<<<<
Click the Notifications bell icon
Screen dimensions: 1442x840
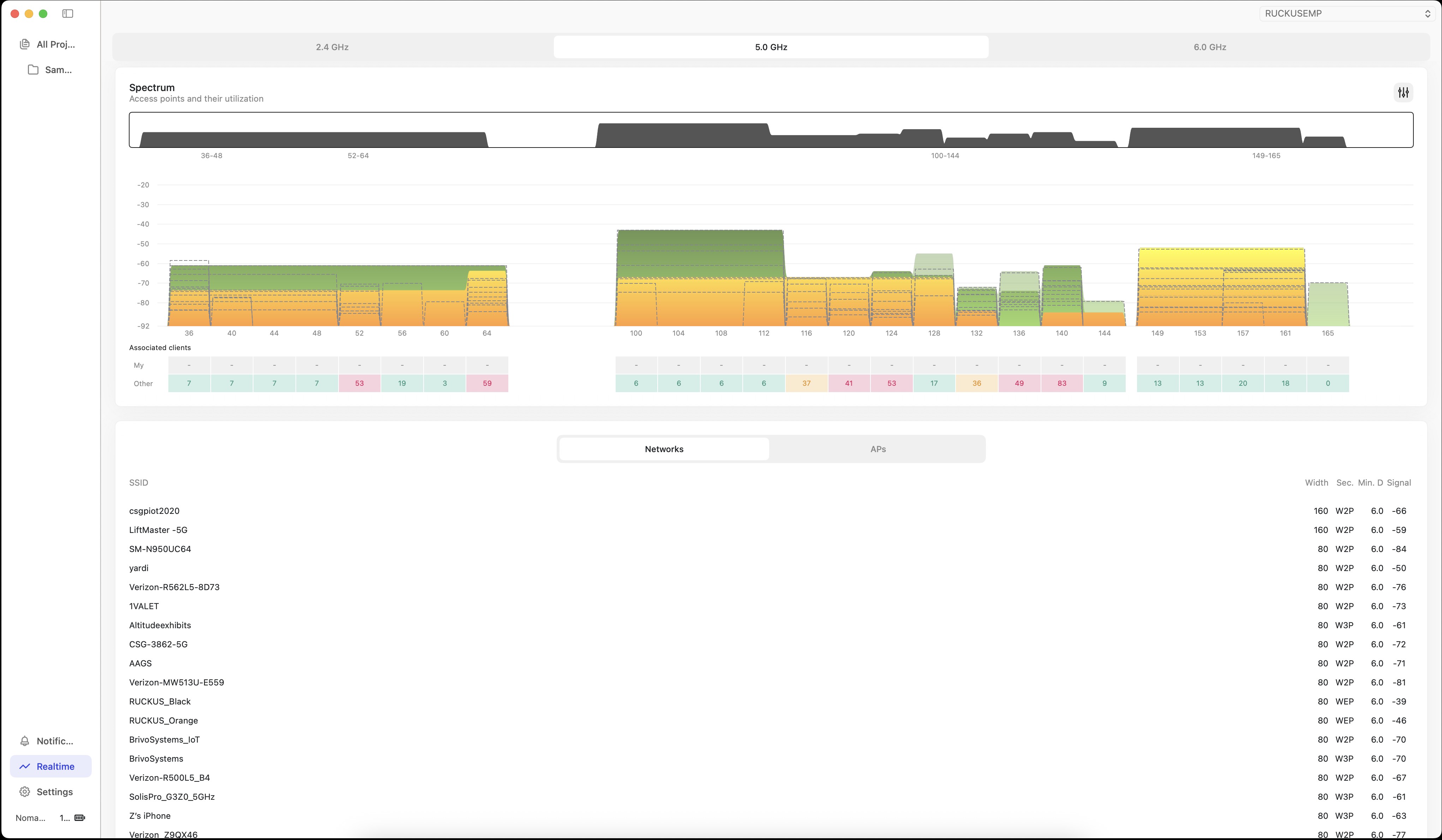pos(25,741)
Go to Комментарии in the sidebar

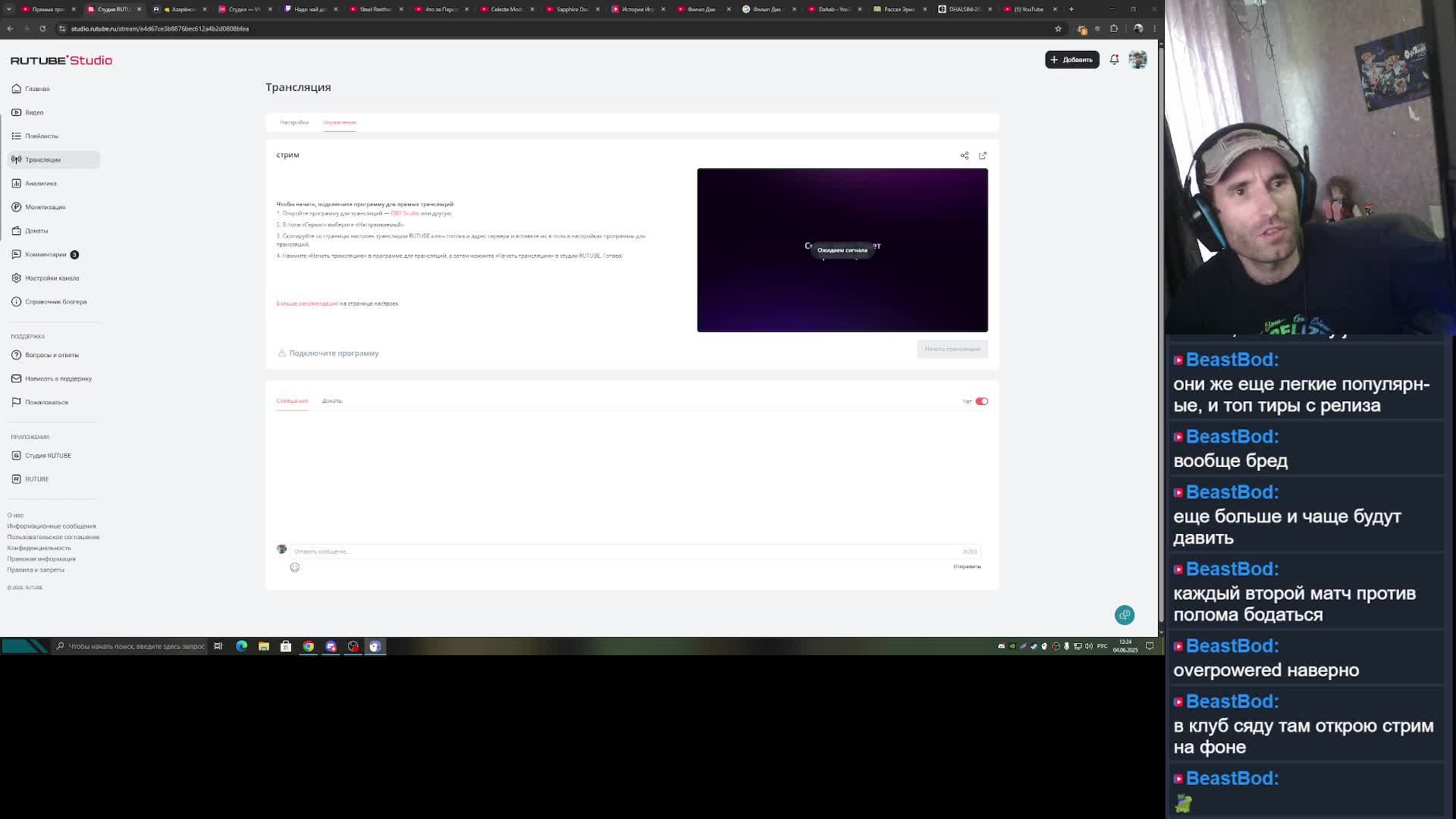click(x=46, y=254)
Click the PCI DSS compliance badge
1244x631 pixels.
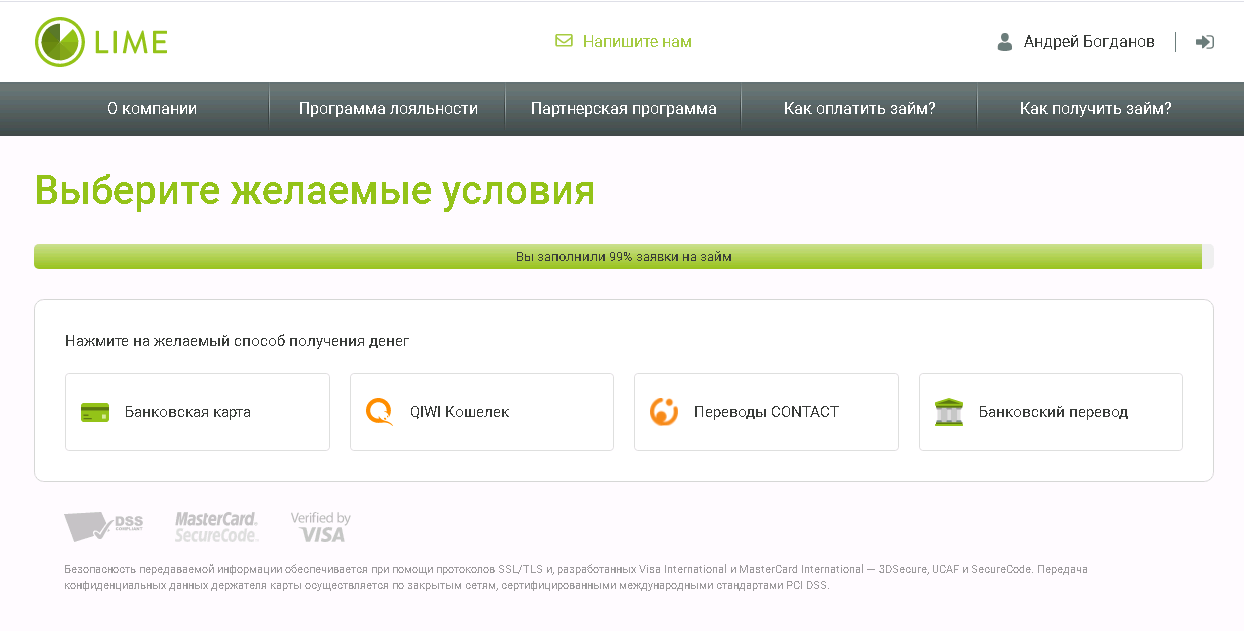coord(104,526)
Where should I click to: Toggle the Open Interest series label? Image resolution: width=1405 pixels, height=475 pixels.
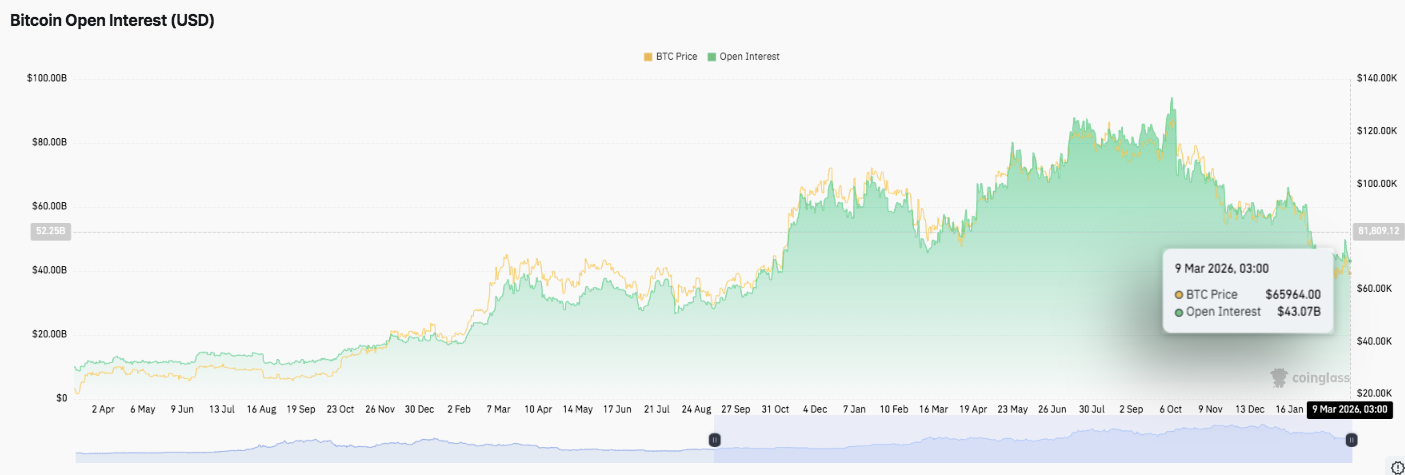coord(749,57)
>>>>
<<<<
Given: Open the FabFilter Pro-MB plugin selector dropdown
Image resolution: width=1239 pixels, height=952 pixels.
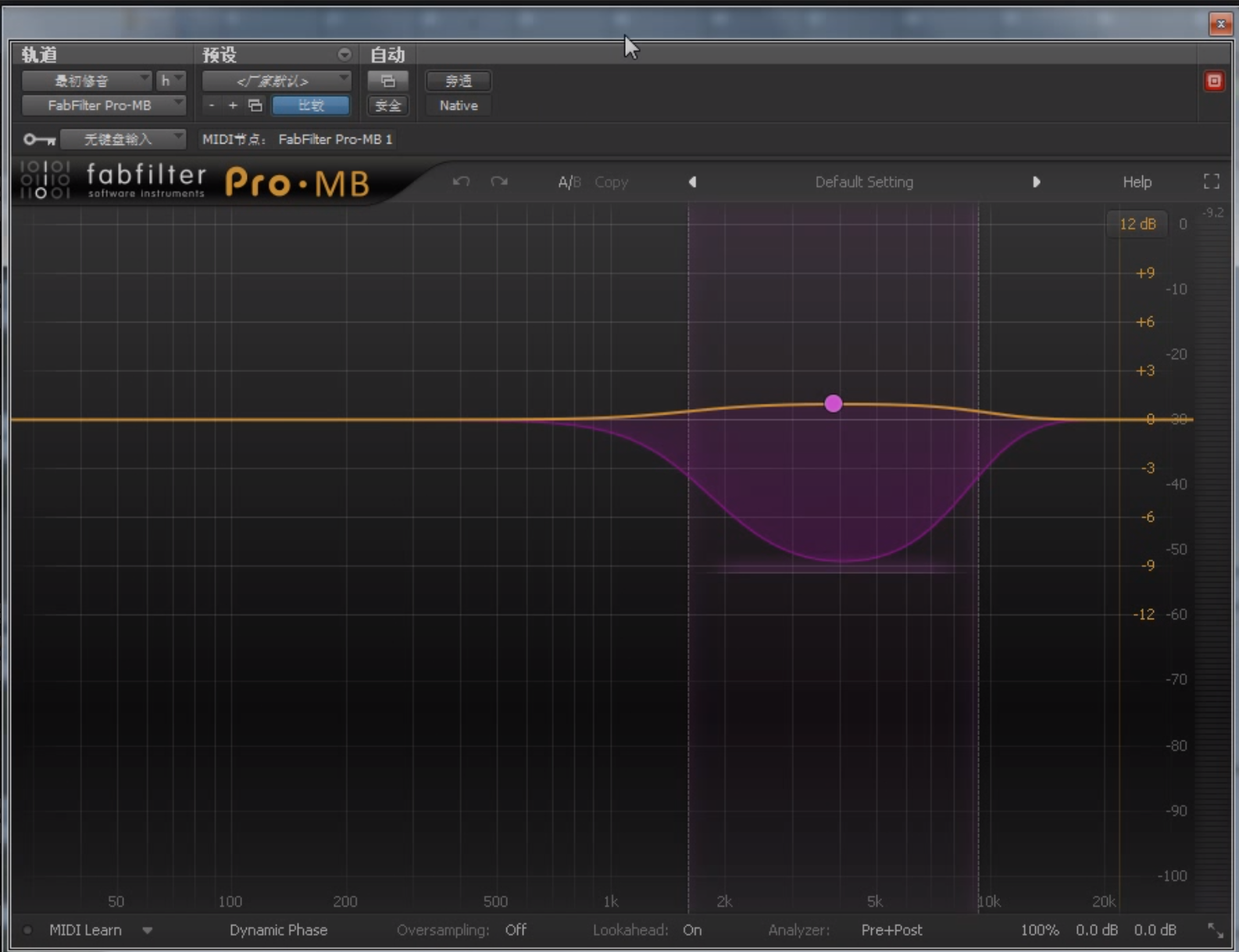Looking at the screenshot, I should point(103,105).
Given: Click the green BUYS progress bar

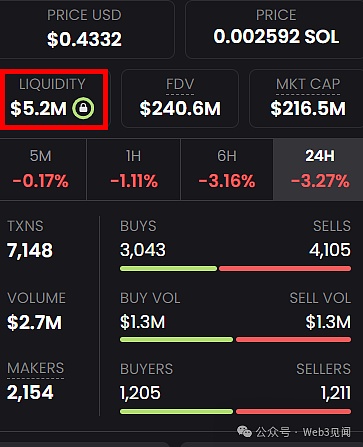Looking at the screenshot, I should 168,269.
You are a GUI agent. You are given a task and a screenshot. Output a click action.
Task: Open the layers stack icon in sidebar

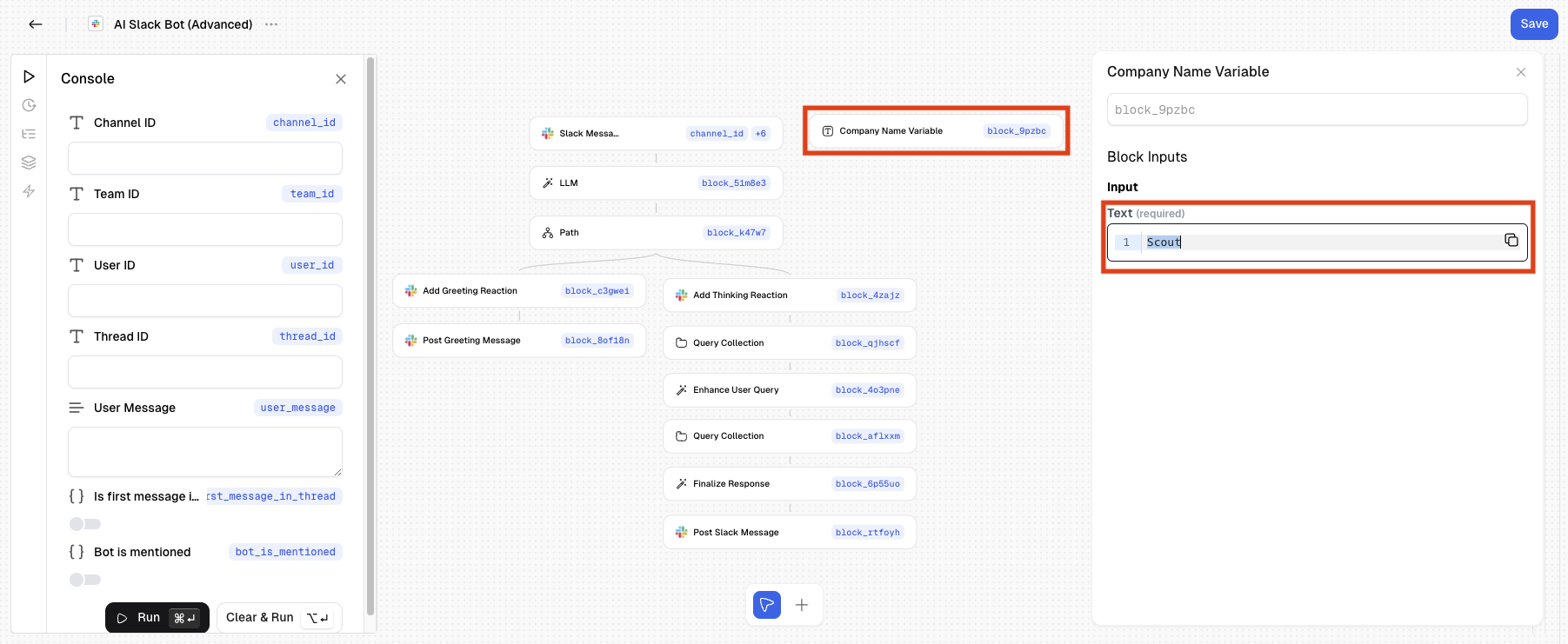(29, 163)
>>>>
<<<<
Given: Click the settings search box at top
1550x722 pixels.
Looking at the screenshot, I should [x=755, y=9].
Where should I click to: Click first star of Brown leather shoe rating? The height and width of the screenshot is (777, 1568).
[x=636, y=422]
>>>>
Reproduce the data verbatim from the line containing "Click the PCI DSS compliance badge" through the line containing "coord(749,57)", leaving out the pictures.

Click the PCI DSS compliance badge
1244x631 pixels.
coord(104,526)
Where should I click to: Toggle the Open Interest series label? Image resolution: width=1405 pixels, height=475 pixels.
coord(749,57)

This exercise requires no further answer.